TempAccess was a side company that I created with the purpose of providing temporary login credentials to any site. In my original implementation I created webapp for users to store their passwords and their associated url and TempAccess would generate a 'proxy' password. They could then give this proxy password to a contractor, friend, employee, etc. who could navigate to the url and use the TempAccess chrome extension to log in using the proxy password instead of the real one.
The problem with this approach was security. With this implementation you had to replace the proxy password with the real password on the user's browser and anytime you are sending information to a client, it is exposed. Even with encryption, at some point it had to be unencrypted to be able to be sent to the site's authentication.
The solution I came up with was instead of the user logging in on their browser, I instead open a headless browser in a google cloud server and screencast the frames back to the user. This way the user thinks they're logging in normally, but they just have an image of whats going on instead of having access to the javascript behind the login.
This snippet has 3 parts:
1. The function that handles the password field locating and replacing logic.
2. A function that extracts the relevant cookies from the headless browser session to be sent back to the user.
3. A function to handle user input as they execute mouse moves, clicks, typing, etc.
Finding the bounding box of a pointcloud, which is just a collection of points in 3D space, is a trivial task: just take the minimum and maximum values along each axis. However, finding the bounding box of a point cloud where need to find the smallest bounding box of the point cloud while allowing the bounding box to be rotated in 3D space is a more difficult task.
This algorithm first uses Principal Component Analysis to reduce the dimensionality of the point cloud. It then iterates over all the edges of the convex hull of the 2 dimensional cloud and fits a bounding box to the point cloud aligned along that edge. It keeps track of the bounding box with the minimum volume as the optimal solution. The insight behind this algorithm is the assumption that the smallest bounding box will likely be aligned along one of the edges of this convex hull.
Optio was based on the theory that all manufacturing processes could be represented by a directed graph. However, the complexity of these graphs can often become pretty hairy. Some processes may have certain workstations where parts are separated but then come back together somewhere down the line. Some processes run parts in parallel, so the worker chooses which station to send the parts to next. Some processes even have cycles, where a part may need to visit the station multiple times. Some processes have all of these and more!
This algorithm was used to analyze a process and given a particular workstation that the parts are currently at, determine if the parts are ready to be sent on to the next station. That requires traversing the process graph to determine if the parts split, and if so, determine all the routes that parts must have come in from to be combined. It also requires ensuring that if the process has a cycle, that the part has reached station the desired number of times.

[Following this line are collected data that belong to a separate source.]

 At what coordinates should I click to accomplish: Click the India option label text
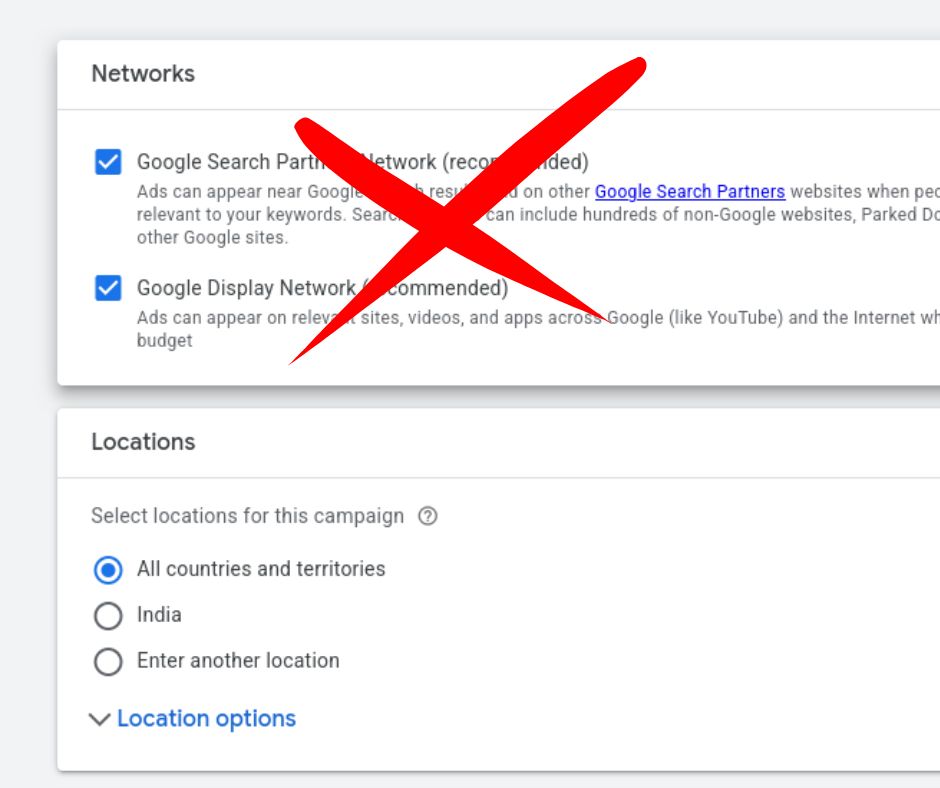(159, 615)
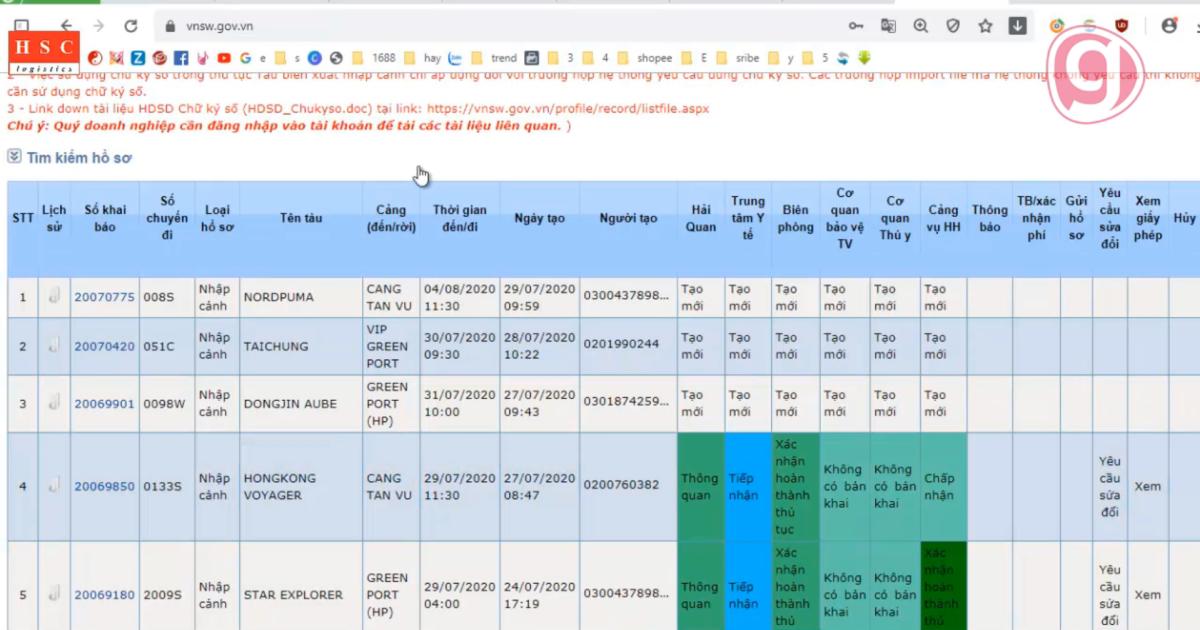Collapse the Tìm kiếm hồ sơ section

[14, 157]
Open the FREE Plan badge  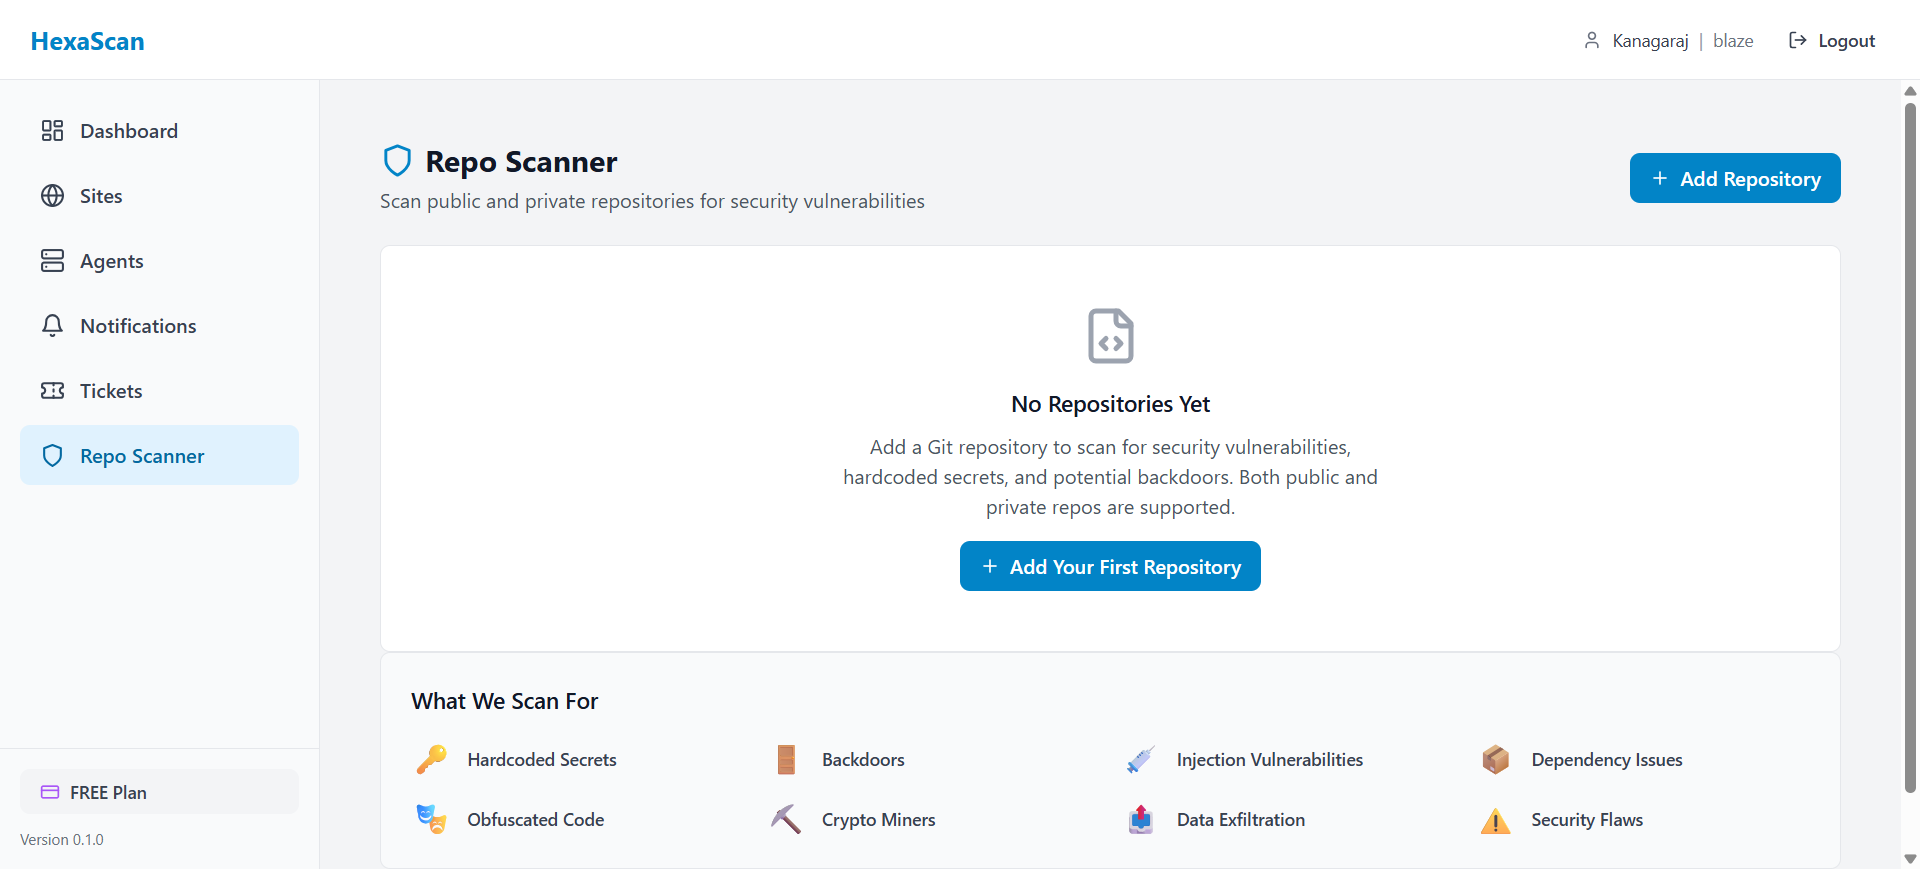tap(159, 792)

Solomon is an algorithmic crypto trading bot that uses Proximal Policy Optimization the develop a policy for executing trades. A key insight of my implementation was a way to determine the maximal trajectory along a rollout to receive highest reward. This information could be used to augment the baseline of the training algorithm to improve performance. The maximal trajectory is non-trivial because of the fee associated with making a trade.
The insight I had was to envision the environment's state space as a directed graph, where each node represents a position (e.x. long, short, liquid) and each edge represented the reward associated with traversing from a position at timestamp t to a position at timestamp t + 1. I can then leverage a modern path planning algorithm like A* to determine a good approximation of the best trajectory for a given rollout length.